(Extracted data entries)
• • •
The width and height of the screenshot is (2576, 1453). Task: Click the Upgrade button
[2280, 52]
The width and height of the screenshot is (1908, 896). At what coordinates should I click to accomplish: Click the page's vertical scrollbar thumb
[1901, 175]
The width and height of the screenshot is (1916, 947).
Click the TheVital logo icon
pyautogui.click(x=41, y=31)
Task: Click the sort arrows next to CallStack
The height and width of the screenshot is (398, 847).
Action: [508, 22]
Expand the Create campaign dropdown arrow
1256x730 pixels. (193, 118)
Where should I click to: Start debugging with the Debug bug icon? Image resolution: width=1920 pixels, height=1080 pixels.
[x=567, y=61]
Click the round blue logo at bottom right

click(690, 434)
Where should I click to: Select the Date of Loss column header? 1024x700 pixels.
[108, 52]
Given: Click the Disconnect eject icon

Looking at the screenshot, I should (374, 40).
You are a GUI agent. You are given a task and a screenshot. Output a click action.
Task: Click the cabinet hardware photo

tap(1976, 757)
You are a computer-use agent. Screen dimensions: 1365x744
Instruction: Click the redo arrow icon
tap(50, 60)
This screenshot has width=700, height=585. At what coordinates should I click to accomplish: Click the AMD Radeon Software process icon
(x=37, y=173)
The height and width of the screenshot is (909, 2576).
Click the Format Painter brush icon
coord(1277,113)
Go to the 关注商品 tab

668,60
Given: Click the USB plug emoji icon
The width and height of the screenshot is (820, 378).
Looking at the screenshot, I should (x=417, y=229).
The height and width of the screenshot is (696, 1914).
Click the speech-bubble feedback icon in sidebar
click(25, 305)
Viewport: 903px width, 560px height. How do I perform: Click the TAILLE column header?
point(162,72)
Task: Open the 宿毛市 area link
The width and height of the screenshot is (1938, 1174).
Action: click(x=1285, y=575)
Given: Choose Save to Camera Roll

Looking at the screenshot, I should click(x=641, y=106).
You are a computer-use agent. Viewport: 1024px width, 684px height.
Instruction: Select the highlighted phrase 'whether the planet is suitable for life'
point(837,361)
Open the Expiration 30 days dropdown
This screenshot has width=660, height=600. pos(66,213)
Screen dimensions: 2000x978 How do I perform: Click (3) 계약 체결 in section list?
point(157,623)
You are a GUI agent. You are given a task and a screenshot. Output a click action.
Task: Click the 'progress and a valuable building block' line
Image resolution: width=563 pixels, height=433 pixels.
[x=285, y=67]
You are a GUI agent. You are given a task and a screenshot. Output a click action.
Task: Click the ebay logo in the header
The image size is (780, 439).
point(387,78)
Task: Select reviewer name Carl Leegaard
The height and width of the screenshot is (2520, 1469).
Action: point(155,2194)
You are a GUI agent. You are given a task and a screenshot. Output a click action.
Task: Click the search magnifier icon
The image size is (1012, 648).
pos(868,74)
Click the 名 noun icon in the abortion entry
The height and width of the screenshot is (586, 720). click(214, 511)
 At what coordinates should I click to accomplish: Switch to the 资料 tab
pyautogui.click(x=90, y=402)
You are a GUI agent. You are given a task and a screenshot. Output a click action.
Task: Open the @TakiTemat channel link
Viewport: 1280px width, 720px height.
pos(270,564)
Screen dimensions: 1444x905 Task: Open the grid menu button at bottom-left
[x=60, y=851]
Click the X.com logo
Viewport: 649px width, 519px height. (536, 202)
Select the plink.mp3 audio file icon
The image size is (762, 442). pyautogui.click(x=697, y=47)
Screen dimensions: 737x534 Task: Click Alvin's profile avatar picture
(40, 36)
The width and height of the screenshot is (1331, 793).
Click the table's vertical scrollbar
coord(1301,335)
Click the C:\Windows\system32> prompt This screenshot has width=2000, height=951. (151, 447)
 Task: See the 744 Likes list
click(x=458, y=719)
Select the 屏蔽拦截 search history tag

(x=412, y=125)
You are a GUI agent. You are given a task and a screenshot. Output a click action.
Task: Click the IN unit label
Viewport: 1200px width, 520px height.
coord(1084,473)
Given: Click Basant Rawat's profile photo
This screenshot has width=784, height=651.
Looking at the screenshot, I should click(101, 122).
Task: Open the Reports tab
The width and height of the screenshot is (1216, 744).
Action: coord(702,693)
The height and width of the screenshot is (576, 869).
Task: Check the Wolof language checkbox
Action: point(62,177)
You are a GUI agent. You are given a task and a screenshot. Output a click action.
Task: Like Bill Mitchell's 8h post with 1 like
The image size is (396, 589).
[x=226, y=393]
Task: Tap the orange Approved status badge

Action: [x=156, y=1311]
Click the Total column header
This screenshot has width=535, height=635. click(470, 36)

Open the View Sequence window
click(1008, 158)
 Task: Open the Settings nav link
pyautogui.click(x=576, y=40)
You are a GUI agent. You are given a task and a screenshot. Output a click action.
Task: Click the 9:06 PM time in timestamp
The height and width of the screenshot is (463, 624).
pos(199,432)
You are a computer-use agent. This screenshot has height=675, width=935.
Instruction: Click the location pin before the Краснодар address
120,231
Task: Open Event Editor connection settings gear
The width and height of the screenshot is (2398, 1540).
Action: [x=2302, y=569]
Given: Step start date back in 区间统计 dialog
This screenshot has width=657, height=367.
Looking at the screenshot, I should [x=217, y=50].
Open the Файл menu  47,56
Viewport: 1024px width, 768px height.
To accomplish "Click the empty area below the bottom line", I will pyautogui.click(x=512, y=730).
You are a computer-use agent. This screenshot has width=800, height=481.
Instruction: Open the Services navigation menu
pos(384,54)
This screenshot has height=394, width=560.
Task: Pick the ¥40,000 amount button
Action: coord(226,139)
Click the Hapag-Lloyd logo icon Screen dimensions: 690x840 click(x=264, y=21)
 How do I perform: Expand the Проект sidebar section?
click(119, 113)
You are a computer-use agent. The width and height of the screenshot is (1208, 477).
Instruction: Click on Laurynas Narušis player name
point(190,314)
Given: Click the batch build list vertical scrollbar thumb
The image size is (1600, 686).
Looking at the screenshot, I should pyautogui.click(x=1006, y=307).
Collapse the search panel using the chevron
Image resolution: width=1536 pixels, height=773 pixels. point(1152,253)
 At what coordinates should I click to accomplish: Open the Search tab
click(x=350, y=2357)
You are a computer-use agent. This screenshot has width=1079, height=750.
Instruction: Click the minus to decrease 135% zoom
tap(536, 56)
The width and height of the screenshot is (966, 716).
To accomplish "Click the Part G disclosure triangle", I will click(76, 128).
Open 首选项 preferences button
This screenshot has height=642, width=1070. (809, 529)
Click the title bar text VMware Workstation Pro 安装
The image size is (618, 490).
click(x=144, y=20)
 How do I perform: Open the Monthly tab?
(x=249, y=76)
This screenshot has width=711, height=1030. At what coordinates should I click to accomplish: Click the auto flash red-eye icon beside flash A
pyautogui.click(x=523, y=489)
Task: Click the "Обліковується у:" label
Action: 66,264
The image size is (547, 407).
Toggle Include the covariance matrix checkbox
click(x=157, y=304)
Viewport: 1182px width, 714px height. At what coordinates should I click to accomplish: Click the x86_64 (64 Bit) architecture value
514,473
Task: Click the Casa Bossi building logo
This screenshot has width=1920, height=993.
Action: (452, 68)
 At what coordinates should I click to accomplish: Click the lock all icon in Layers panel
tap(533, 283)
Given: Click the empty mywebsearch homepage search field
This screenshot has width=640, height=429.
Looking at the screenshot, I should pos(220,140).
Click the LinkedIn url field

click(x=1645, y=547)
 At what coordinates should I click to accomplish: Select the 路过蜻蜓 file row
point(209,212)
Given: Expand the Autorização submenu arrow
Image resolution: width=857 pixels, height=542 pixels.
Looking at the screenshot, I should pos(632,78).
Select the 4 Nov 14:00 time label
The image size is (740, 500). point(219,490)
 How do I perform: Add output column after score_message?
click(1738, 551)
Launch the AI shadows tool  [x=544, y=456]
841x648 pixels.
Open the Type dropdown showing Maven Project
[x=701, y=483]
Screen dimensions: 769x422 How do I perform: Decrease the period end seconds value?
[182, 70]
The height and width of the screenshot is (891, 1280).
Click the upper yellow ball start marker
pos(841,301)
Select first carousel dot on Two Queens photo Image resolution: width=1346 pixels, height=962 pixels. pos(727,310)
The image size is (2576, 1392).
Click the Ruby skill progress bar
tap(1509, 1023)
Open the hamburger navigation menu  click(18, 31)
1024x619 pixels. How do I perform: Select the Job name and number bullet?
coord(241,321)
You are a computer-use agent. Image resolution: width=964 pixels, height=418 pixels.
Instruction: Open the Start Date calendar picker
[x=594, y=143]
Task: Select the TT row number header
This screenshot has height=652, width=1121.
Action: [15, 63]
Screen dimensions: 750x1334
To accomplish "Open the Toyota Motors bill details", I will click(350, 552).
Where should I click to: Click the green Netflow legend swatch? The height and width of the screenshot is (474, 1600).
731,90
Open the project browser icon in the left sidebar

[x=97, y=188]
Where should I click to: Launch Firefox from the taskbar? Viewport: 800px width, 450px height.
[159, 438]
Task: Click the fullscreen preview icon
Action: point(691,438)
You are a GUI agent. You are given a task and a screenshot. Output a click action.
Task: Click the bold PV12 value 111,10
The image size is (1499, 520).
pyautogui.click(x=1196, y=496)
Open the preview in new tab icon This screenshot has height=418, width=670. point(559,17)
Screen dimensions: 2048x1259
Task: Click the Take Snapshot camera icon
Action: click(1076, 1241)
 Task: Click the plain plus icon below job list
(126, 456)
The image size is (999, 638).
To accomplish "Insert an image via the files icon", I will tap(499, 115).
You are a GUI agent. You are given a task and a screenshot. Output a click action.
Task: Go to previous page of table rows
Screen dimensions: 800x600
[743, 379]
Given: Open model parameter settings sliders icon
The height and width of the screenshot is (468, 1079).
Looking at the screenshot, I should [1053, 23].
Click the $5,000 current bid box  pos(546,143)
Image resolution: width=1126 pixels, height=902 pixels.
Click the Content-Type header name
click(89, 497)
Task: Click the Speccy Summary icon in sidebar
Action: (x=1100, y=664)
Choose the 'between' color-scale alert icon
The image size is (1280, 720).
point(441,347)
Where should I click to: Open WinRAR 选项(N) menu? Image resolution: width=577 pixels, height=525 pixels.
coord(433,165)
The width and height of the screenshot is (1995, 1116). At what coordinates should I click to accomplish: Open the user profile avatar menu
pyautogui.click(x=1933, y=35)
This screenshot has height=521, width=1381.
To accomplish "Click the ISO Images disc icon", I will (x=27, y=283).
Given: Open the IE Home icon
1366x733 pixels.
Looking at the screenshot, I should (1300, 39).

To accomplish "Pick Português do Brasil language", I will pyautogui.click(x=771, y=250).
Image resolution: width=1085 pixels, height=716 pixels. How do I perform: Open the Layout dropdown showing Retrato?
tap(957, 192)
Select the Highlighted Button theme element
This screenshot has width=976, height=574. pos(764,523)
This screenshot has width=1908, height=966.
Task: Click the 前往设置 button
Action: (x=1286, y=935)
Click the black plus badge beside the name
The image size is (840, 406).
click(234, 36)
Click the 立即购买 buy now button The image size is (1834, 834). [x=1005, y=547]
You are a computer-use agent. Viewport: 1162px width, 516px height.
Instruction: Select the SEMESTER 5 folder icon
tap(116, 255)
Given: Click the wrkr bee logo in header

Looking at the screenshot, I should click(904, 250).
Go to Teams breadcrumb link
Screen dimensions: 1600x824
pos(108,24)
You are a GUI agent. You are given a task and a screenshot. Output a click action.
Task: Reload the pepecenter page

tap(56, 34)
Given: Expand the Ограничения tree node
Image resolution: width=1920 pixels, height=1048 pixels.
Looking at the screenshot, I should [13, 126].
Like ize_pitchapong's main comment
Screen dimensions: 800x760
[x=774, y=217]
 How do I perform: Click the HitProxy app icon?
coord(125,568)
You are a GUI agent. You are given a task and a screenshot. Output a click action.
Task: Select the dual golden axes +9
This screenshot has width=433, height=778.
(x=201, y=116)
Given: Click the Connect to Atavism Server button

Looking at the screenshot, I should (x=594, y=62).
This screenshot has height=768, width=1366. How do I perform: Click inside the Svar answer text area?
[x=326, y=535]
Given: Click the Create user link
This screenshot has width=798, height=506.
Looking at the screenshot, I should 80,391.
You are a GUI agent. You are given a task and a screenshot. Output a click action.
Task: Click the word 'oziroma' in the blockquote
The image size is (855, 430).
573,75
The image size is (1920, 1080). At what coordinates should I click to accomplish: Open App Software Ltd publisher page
• • •
Repeat the lines of the items without any change, beginning with the line that contains "Where should I click to: Click" and ending with the line that contains "Click the $5,000", both included.

**CORRECT RESPONSE:**
Where should I click to: Click the green Netflow legend swatch? The height and width of the screenshot is (474, 1600).
731,90
Open the project browser icon in the left sidebar

[x=97, y=188]
Where should I click to: Launch Firefox from the taskbar? Viewport: 800px width, 450px height.
[159, 438]
Task: Click the fullscreen preview icon
Action: point(691,438)
You are a GUI agent. You are given a task and a screenshot. Output a click action.
Task: Click the bold PV12 value 111,10
The image size is (1499, 520).
pyautogui.click(x=1196, y=496)
Open the preview in new tab icon This screenshot has height=418, width=670. point(559,17)
Screen dimensions: 2048x1259
Task: Click the Take Snapshot camera icon
Action: click(1076, 1241)
 Task: Click the plain plus icon below job list
(126, 456)
The image size is (999, 638).
To accomplish "Insert an image via the files icon", I will tap(499, 115).
You are a GUI agent. You are given a task and a screenshot. Output a click action.
Task: Go to previous page of table rows
Screen dimensions: 800x600
[743, 379]
Given: Open model parameter settings sliders icon
The height and width of the screenshot is (468, 1079).
Looking at the screenshot, I should [1053, 23].
Click the $5,000 current bid box  pos(546,143)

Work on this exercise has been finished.